··· Text segment

The event, sponsored by the Harvard College Entrepreneurship Forum, Harvard Student Agencies, and the Technology and Entrepreneurship Center at Harvard, gave the 24 participants only 90 seconds to present their ideas to a panel. According to the organizers, this event tested a key skill in the business world: pitching ideas to an executive in the time of an elevator ride.
The panel included Bilal Zubari, who works for General Catalyst Partners, a Boston investment company, Woodward Yang, an electrical engineering and computer science professor, and Brent J. Hurley, YouTube founding member. They judged the participants based on the quality of the idea and delivery of the pitch itself.
Dan G. Sullivan ’11, co-president of the Harvard College Entrepreneurship Forum who moderated the event, said the purpose of the Elevator Pitch was to spread awareness of entrepreneurship opportunities. The Technology and Entrepreneurship Center funded the $1,000 in prize money.
Zubari said that, from an outside perspective, Harvard’s community seems disjointed: undergraduates and graduate students rarely collaborate on similar ideas. However, he said the situation is improving. “What Harvard is doing now,” Zubari said, “is more of a coordinated effort to bring people together to talk about innovation.”
This event is also a precursor to i3, the larger competition in March that awards a total of $50,000 to social or commercial startup companies, according to Alexander R. Gerson ’12, Harvard Student Agencies Director of the i3 Harvard Innovation Challenge.

······

- **Actions to take**
• 1. In the article about the Harvard elevator pitch event, how much time did each participant get to present an idea to the panel?
• 2. Pick up the article about the Harvard elevator pitch event after its final sentence and keep writing.

··· Supplied information

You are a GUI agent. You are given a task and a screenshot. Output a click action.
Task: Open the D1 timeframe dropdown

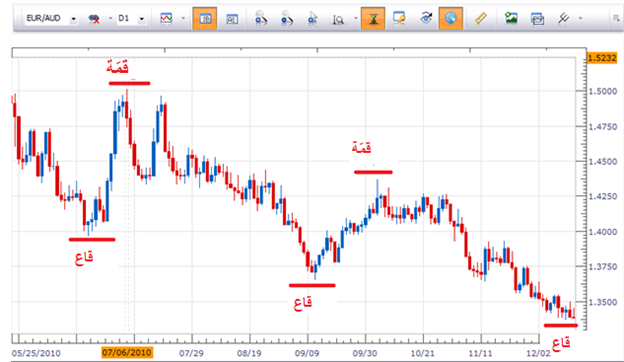pyautogui.click(x=141, y=19)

······

- **The replies**
• 1. 90 seconds

• 2.
“Especially at a place like Harvard,” Gerson said, “everyone has an idea. If we could just capitalize on that and incentivize people to pitch those ideas...there are some amazing ideas.”
Many of the startups yesterday involved social media, either for campus life, college counseling, or global health. The other finalists included an anti-corrosive agent, a texting service to remind mothers of critical pregnancy checkups in India, an aggregated news site for Hispanic Americans, and a digital pet for mobile devices.
While the event was geared toward undergraduates, Sullivan said pitching was open to anyone. It attracted an audience of over 60 people and ideas from all over campus, but in the end, the winner was unaffiliated with the university.
White-Sullivan said he originally came to campus with his friend Samuel B. Novey ’11 to recruit future employees from Harvard, but ended up pitching his company at the last minute. “Harvard has been very good to me this weekend,” he said.